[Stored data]
+---+
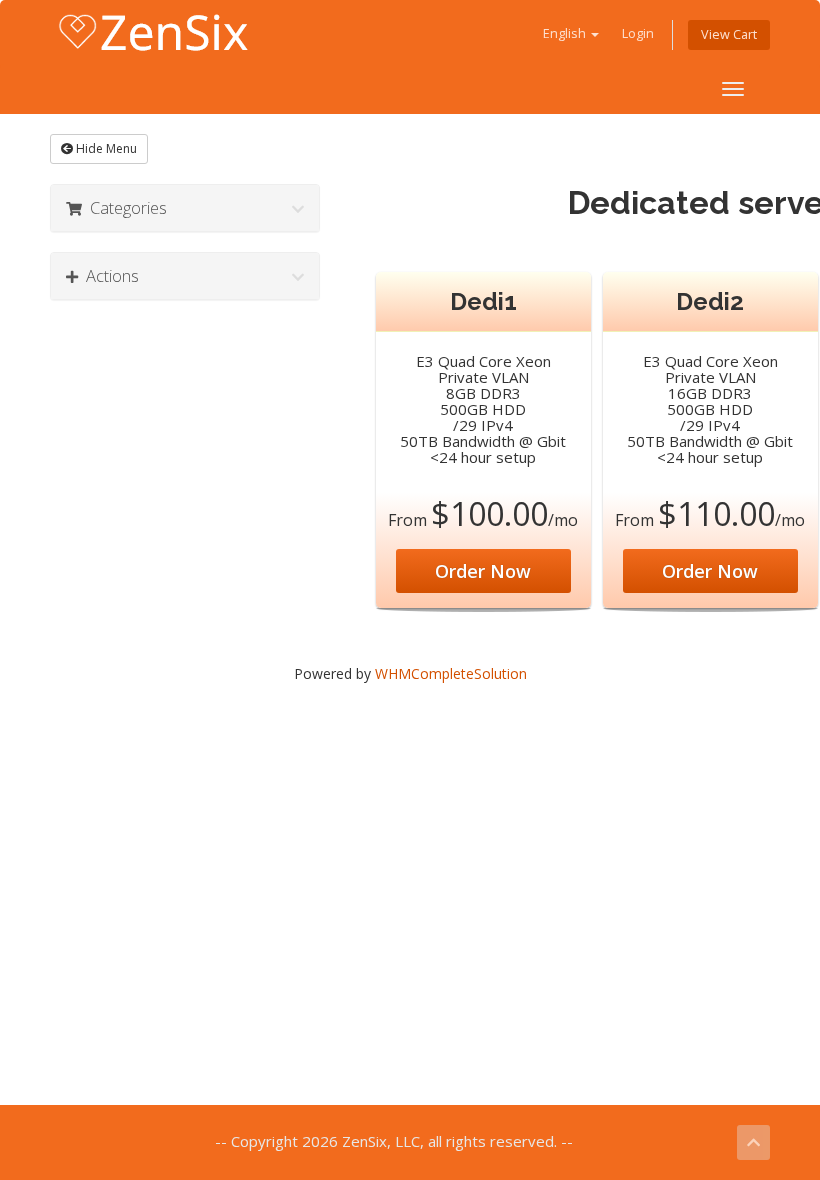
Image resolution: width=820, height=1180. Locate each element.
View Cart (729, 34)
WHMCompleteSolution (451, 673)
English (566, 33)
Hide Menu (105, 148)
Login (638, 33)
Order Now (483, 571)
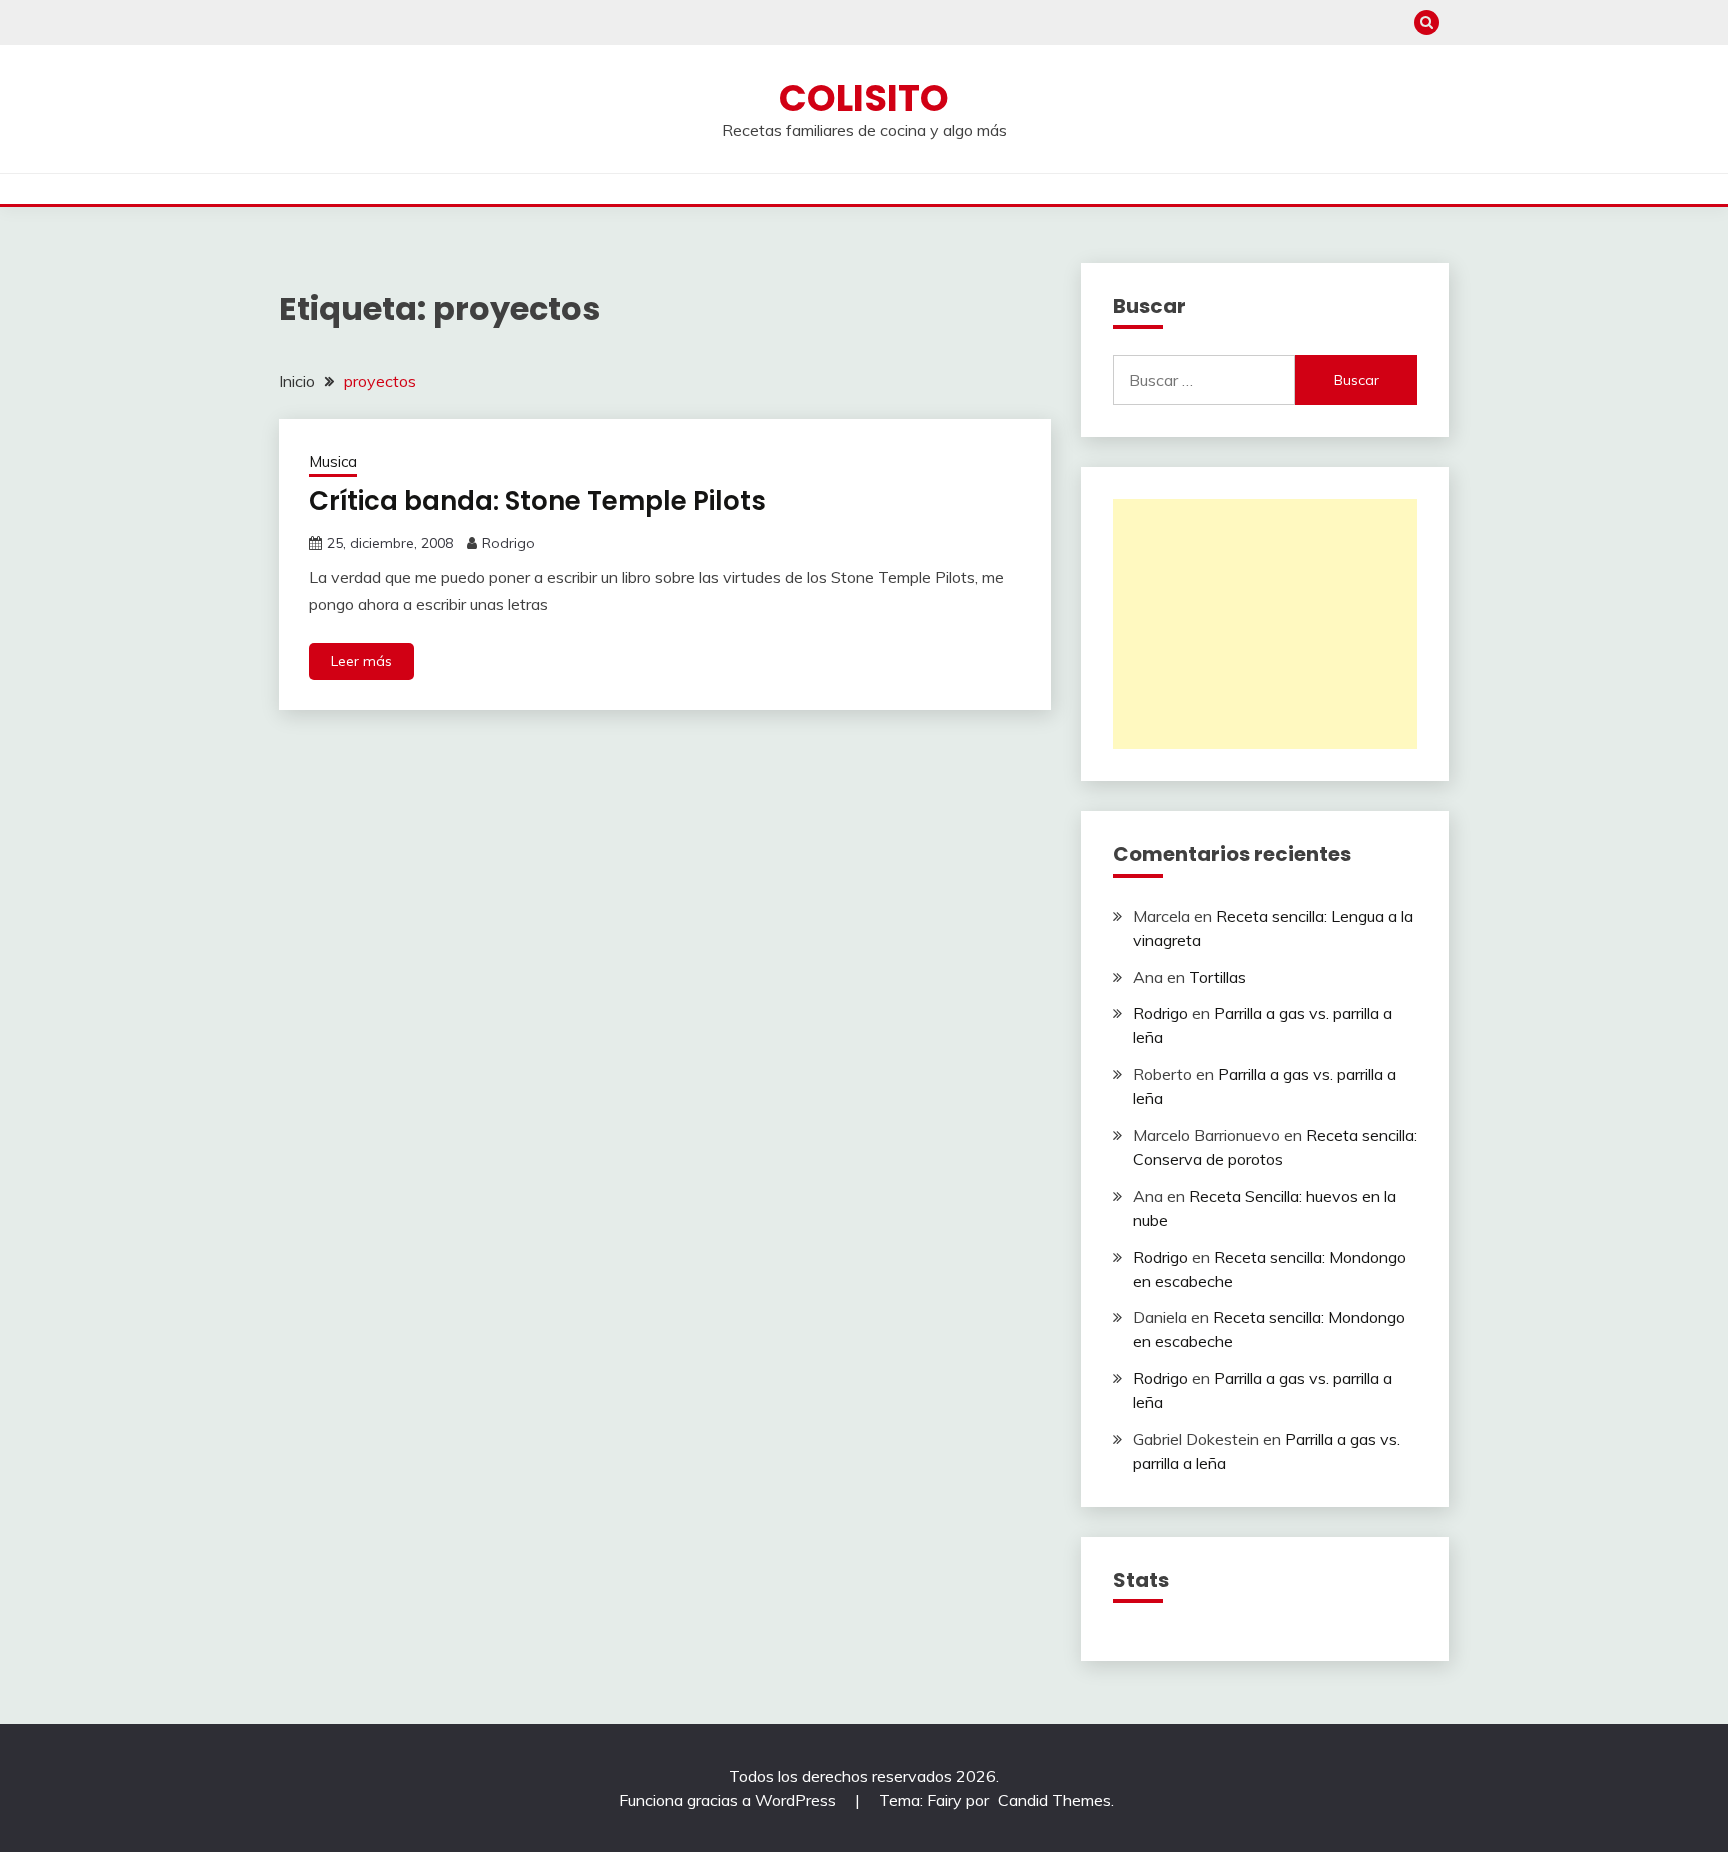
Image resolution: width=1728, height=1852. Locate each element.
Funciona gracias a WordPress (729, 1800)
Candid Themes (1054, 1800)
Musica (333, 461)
+---+
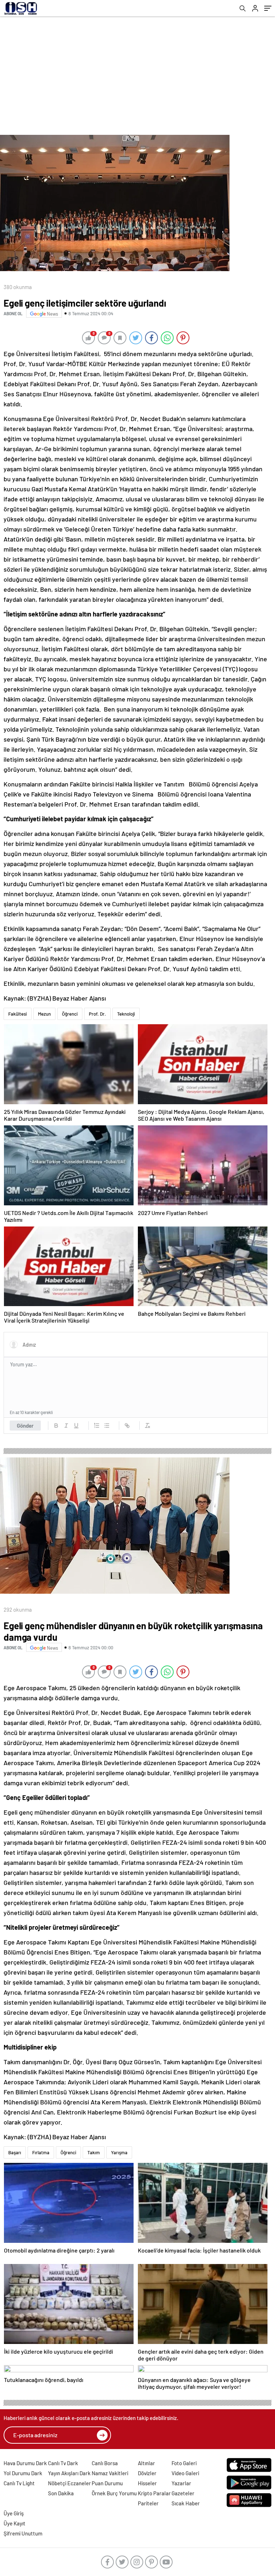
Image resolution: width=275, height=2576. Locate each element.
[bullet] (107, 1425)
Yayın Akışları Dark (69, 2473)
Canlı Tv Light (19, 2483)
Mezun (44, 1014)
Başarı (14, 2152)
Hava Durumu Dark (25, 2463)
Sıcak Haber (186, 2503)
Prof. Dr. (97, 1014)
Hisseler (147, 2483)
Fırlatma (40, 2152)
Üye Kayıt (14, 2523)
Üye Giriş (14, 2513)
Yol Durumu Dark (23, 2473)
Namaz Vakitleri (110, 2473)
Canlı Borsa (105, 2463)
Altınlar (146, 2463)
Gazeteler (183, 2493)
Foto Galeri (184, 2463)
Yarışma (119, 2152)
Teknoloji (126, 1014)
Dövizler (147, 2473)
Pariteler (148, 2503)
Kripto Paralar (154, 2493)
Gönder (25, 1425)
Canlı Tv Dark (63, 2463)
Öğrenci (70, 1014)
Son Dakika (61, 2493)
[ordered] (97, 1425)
+---+
(Problem to work on)
Using the entries above, write out exactly the lines from the one with "Image resolution: width=820, height=1180." through the one with "Musica (333, 461)", ends included. Leave out any pictures.

(Answer area)
Image resolution: width=820, height=1180. Locate each element.
View Cart (729, 34)
WHMCompleteSolution (451, 673)
English (566, 33)
Hide Menu (105, 148)
Login (638, 33)
Order Now (483, 571)
Image resolution: width=1728, height=1852. Locate each element.
Funciona gracias a WordPress (729, 1800)
Candid Themes (1054, 1800)
Musica (333, 461)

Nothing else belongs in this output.